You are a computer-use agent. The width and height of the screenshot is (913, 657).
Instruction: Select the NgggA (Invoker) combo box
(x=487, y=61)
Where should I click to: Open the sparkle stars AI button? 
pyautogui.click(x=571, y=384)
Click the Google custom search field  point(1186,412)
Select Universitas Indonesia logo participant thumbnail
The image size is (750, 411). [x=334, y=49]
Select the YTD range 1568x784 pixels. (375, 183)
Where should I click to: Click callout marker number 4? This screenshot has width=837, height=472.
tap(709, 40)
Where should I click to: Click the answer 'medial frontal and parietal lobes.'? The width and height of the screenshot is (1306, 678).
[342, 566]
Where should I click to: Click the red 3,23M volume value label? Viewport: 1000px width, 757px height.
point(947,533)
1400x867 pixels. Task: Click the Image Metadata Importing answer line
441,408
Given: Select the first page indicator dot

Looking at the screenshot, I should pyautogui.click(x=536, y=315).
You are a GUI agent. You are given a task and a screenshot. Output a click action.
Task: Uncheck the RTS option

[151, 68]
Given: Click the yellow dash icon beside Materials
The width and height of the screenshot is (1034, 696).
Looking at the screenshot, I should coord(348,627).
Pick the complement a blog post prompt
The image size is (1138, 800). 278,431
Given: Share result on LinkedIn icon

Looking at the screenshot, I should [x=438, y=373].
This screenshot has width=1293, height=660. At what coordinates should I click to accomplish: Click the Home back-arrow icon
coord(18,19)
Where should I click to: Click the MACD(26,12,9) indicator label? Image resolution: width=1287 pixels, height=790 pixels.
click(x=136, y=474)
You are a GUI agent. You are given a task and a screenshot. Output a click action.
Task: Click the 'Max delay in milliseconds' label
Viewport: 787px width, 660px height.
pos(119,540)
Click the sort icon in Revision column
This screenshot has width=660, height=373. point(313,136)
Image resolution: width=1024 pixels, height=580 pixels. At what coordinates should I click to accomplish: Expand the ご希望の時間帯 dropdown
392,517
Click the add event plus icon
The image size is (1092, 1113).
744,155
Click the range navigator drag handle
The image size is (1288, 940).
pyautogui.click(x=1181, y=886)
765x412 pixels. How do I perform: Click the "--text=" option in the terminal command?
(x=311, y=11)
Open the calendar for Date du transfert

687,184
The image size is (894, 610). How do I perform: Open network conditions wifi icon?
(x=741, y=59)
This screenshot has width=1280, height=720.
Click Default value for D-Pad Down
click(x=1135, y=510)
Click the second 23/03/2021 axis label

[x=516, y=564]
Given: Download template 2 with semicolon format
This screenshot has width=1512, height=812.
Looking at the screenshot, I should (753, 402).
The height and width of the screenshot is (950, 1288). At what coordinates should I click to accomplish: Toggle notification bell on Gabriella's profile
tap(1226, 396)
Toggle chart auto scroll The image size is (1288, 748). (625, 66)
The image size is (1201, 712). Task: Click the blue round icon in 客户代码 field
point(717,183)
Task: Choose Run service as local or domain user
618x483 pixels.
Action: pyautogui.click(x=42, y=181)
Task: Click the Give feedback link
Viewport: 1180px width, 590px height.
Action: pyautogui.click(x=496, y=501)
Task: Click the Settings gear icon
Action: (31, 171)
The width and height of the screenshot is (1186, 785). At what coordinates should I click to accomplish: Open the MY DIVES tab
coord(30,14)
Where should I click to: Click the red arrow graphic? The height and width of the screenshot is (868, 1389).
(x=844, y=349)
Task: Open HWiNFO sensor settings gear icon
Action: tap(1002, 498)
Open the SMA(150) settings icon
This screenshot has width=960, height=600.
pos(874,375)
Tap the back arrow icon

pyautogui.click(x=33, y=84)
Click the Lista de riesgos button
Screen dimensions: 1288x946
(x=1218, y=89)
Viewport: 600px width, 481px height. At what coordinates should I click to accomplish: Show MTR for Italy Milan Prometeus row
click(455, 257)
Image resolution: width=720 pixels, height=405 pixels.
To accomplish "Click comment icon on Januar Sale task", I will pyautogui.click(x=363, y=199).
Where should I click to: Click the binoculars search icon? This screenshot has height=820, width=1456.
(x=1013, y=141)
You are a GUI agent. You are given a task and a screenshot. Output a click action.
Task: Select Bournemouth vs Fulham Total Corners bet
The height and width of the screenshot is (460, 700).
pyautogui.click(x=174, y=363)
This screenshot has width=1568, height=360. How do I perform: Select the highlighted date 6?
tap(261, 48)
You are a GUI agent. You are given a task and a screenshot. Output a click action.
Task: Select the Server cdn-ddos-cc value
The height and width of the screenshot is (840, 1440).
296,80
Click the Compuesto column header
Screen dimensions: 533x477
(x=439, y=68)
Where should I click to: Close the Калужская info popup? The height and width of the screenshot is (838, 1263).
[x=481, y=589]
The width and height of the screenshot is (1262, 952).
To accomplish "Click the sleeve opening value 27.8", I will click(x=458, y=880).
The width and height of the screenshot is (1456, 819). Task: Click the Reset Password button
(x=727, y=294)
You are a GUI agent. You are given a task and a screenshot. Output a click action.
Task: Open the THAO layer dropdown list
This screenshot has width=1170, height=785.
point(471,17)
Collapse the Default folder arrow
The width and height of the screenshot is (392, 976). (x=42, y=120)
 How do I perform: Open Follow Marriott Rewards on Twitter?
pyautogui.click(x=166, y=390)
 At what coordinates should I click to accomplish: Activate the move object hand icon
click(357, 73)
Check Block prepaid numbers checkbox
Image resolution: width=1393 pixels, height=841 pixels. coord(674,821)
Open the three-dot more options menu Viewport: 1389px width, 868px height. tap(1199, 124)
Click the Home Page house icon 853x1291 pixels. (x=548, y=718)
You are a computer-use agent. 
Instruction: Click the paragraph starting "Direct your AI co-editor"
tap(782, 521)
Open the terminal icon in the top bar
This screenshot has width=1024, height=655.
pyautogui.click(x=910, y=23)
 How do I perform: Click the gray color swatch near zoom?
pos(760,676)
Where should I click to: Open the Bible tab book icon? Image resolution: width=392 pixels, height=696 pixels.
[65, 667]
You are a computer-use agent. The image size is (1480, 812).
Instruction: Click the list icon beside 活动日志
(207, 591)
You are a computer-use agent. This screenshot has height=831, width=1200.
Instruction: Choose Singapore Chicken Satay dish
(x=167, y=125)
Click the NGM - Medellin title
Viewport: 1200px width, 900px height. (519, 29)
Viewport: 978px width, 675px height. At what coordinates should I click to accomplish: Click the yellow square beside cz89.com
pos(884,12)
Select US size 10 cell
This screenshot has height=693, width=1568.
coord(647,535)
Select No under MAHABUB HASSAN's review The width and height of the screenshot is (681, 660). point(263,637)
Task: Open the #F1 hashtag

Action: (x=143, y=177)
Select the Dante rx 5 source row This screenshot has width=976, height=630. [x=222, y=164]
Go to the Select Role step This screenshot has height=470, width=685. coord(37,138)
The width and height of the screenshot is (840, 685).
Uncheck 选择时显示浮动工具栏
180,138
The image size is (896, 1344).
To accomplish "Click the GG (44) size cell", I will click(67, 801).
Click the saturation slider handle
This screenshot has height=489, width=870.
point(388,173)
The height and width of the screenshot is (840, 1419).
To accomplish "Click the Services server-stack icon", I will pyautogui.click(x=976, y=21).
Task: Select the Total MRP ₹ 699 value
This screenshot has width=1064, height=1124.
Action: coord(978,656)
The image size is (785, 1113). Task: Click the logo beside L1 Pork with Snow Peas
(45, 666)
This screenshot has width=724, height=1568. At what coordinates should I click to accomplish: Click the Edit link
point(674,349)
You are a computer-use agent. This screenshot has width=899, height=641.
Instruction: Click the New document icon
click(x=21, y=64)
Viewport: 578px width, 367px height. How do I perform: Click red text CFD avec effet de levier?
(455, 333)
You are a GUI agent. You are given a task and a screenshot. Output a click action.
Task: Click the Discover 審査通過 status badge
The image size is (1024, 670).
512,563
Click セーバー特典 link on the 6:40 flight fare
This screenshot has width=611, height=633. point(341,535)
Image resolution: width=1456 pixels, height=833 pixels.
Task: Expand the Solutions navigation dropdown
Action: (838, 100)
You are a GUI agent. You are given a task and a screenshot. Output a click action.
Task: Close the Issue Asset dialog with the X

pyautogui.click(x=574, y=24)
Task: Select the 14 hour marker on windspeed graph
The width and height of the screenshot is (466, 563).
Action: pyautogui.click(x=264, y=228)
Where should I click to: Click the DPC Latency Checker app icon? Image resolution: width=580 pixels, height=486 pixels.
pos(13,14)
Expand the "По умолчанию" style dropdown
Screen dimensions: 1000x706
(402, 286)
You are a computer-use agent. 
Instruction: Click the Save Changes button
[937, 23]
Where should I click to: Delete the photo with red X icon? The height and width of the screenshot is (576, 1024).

------------

Count the lines of the records that contain the word "Total". Give only the count.

2